▶ [Available records]:

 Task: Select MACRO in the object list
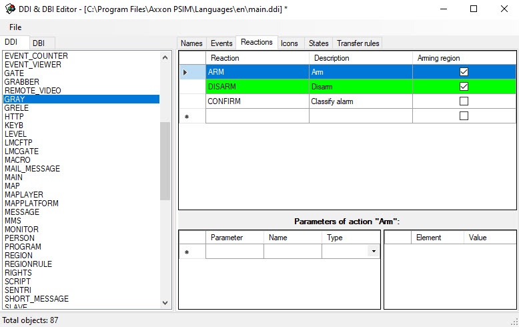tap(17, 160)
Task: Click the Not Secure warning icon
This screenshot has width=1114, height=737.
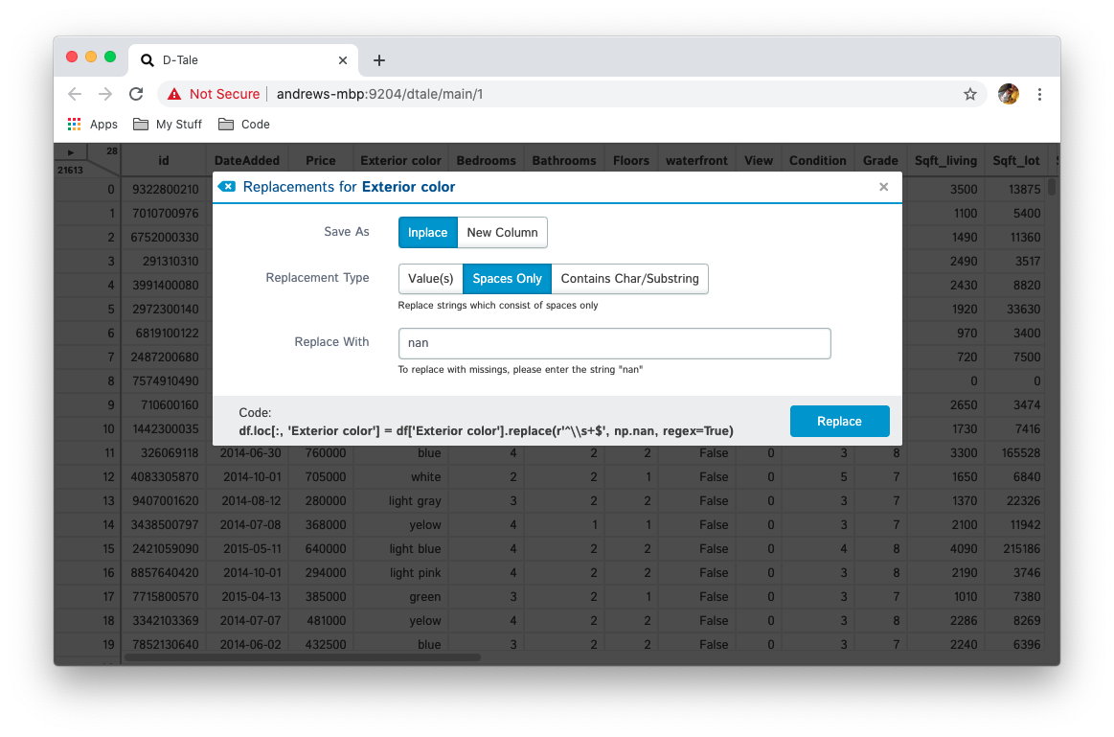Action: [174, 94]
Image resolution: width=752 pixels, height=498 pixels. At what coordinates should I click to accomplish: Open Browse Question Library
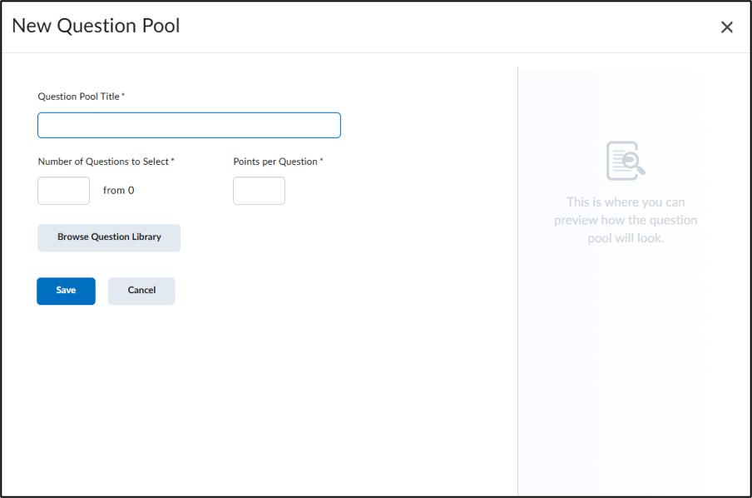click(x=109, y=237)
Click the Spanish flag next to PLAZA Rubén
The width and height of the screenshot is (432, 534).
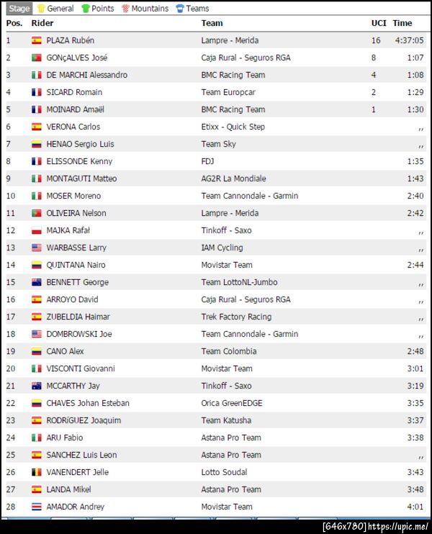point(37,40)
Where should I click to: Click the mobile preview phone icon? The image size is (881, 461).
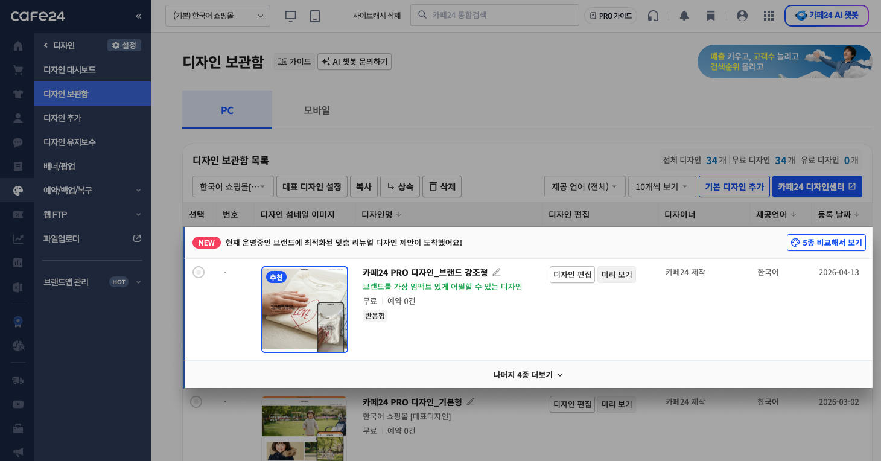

* * *

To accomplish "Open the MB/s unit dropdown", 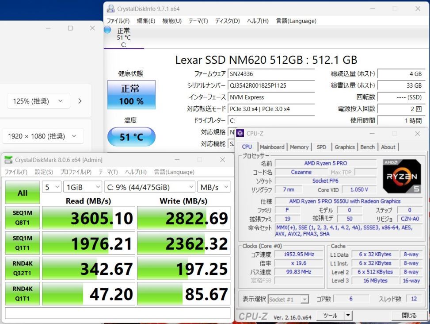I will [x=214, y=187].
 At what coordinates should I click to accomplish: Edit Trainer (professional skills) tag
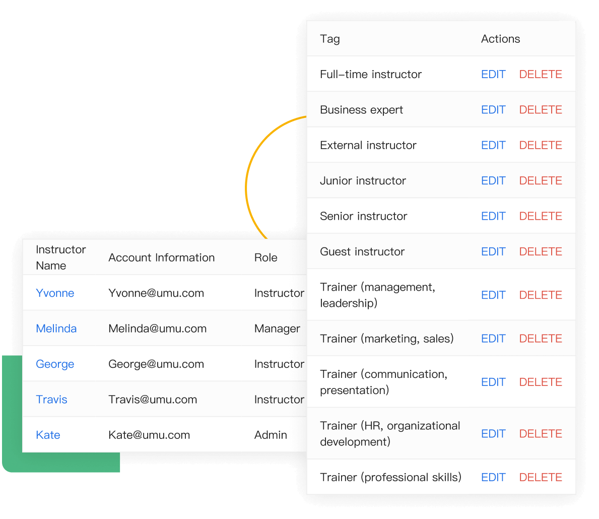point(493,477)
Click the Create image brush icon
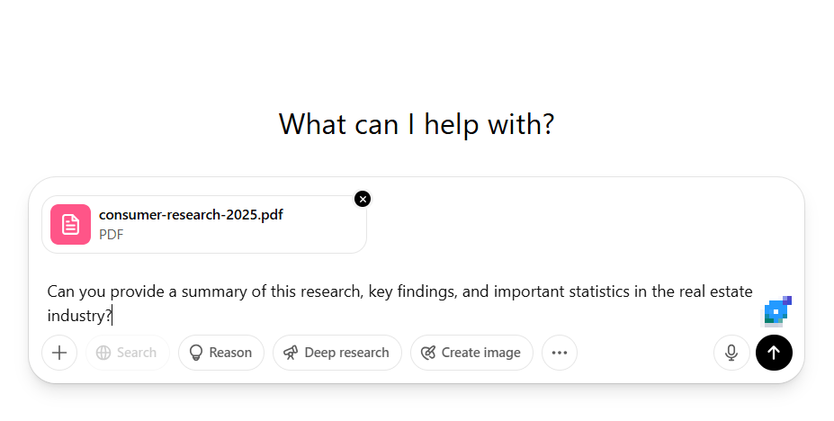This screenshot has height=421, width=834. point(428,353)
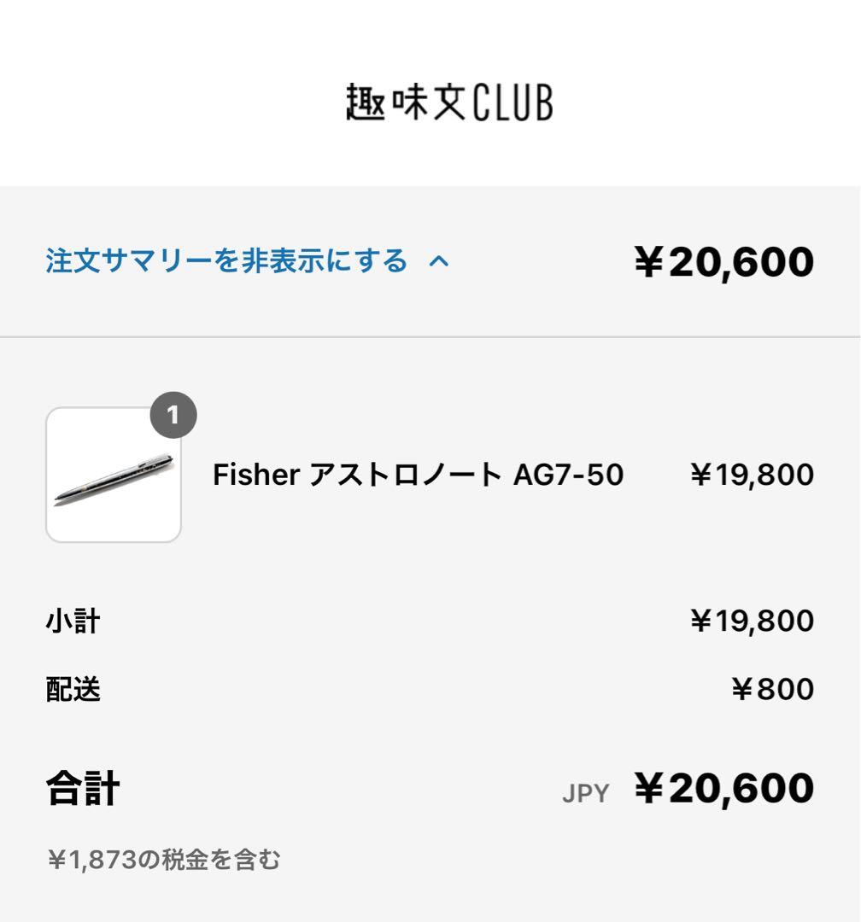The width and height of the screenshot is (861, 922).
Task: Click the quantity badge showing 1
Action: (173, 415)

▶ [Problem description]: Go back to the lines above and output, exactly as they stand, the ones from the line containing "Image resolution: width=752" to the line containing "Where should I". Leave all pictures behind.

▶ [Completed exercise]:
Image resolution: width=752 pixels, height=498 pixels. At what coordinates should I click to accomplish: Open Browse Question Library
click(x=109, y=237)
Click the Spanish flag next to PLAZA Rubén
The width and height of the screenshot is (432, 534).
point(37,40)
Where should I click to: Click the mobile preview phone icon? The image size is (881, 461).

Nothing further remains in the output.